» Stored items:
★ ★ ★ ★ ★ ★ ★

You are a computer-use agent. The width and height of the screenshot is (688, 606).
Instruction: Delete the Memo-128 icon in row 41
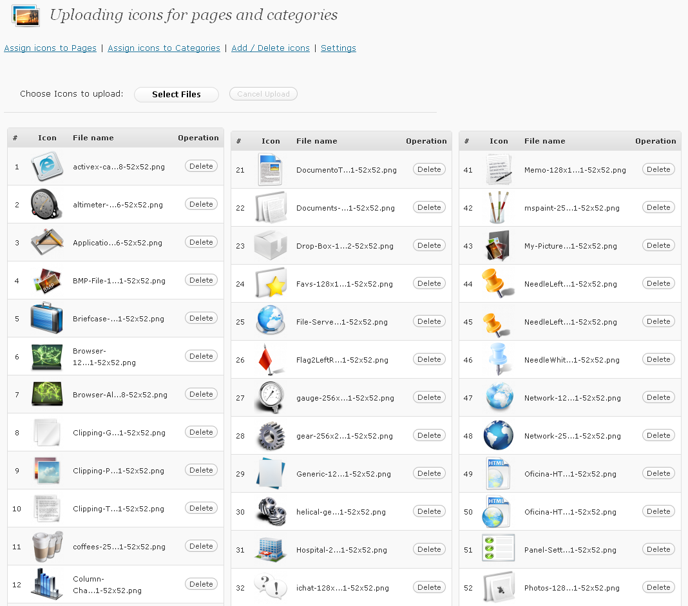coord(658,169)
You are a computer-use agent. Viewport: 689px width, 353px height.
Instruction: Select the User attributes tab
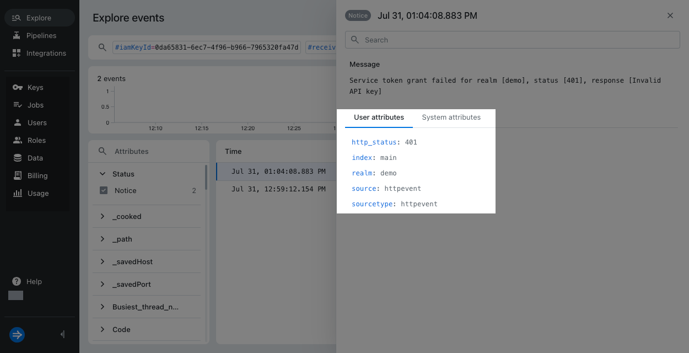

★ ★ ★ ★ ★ ★ ★

» Exercise directions: Every line above that includes the word "width" must appear in the answer.

» Answer box:
You are a computer-use agent. The width and height of the screenshot is (688, 606).
You are a computer-use agent. Viewport: 689px width, 353px height.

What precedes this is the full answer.